■ Extracted material ■

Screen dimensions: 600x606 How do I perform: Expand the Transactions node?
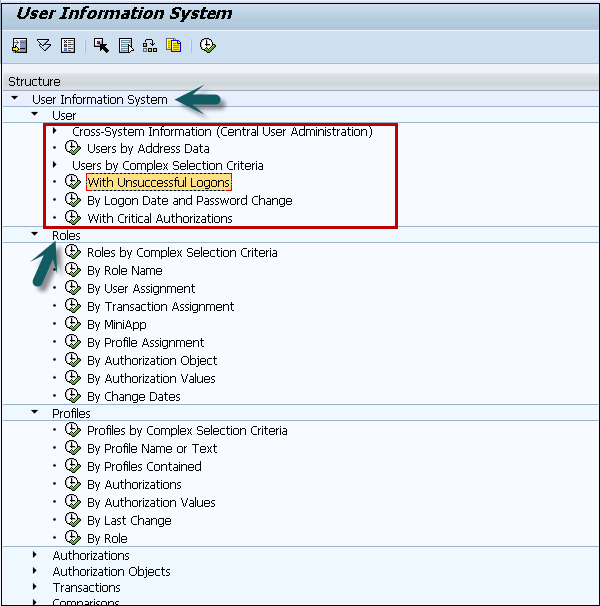click(35, 587)
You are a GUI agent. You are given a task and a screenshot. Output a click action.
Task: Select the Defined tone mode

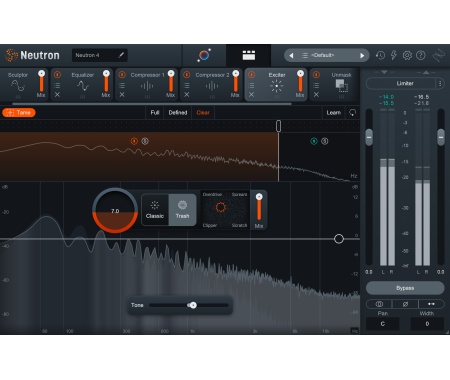click(178, 113)
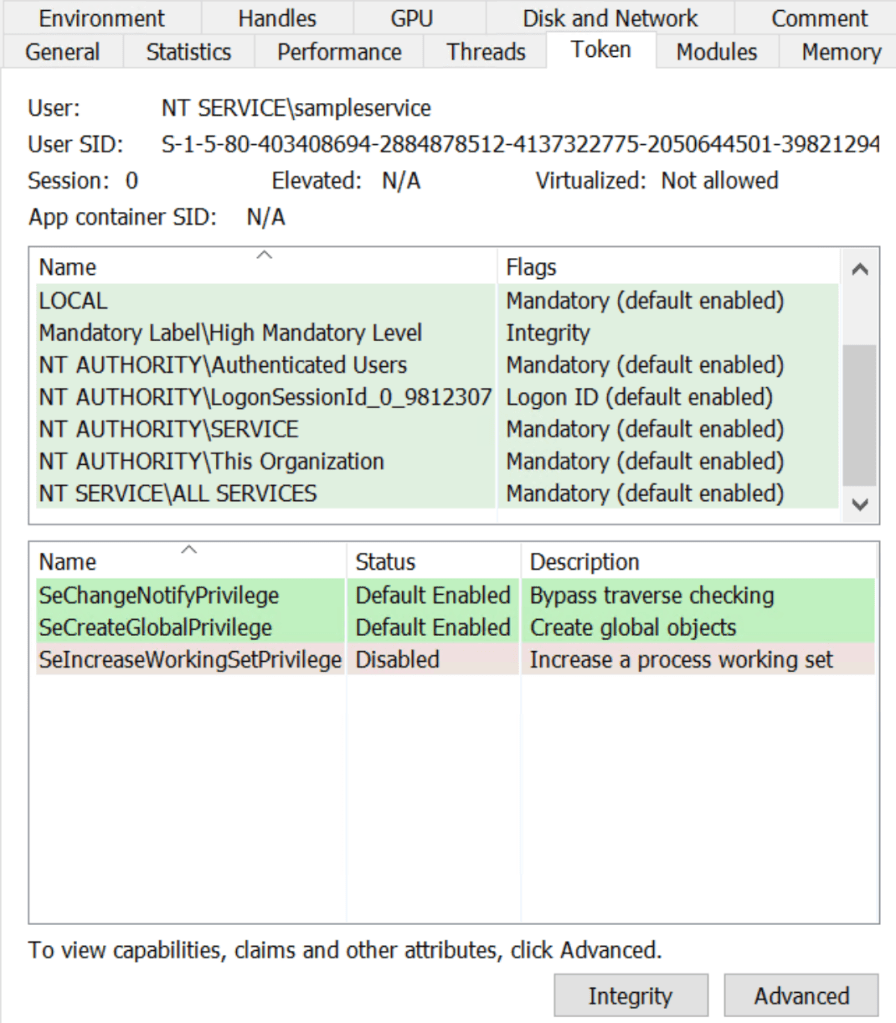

■ Exercise description ■
Copy every one of the rows above word for word, leaving the pictures out.

■ Result ■
Screen dimensions: 600x606 How do I perform: Expand the Transactions node?
click(35, 587)
You are a GUI agent. You are given a task and a screenshot. Output a click action.
Task: Select the Defined tone mode

click(178, 113)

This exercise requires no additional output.